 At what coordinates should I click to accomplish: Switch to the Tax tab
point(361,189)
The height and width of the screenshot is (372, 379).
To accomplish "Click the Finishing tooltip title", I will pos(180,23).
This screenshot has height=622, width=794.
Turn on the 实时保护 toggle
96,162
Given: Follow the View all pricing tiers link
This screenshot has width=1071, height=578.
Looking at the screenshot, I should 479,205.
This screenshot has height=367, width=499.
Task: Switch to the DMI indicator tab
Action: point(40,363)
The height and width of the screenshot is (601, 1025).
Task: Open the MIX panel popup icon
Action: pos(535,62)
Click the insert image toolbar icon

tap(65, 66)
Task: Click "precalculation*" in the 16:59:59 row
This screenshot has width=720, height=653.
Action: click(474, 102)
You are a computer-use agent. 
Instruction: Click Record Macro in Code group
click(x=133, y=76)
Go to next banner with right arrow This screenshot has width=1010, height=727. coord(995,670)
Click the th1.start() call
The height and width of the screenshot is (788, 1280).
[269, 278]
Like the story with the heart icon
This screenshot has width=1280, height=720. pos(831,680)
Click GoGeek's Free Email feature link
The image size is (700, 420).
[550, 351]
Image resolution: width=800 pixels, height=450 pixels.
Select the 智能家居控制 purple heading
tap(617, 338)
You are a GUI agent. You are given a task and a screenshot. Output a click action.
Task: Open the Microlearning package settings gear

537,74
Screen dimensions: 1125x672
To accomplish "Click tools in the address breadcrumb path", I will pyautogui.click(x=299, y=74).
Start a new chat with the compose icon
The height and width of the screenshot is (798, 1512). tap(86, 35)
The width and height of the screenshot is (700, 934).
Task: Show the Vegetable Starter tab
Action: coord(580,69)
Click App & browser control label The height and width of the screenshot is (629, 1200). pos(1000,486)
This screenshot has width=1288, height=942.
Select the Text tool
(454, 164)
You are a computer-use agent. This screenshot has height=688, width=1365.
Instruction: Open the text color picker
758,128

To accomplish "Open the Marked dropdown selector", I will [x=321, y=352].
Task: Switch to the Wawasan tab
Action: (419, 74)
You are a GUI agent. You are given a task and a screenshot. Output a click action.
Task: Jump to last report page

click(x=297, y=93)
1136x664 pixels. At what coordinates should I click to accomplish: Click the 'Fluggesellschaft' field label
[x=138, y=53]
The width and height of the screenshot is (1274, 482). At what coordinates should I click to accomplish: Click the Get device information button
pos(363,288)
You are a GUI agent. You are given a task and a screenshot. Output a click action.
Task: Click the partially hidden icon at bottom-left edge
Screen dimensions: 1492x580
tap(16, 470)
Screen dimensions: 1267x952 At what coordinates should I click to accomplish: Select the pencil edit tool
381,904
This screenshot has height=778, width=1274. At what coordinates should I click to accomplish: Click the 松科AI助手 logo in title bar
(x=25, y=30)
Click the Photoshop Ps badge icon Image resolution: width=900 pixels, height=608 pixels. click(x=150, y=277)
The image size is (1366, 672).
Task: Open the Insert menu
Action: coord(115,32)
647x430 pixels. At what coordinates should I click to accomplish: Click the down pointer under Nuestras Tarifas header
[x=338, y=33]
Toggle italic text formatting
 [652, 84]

PROMPT: Lines with "computer": return each one from the data above.

COMPLETED TASK:
You are a computer-use agent. 
You are a computer-use agent. This screenshot has height=688, width=1365.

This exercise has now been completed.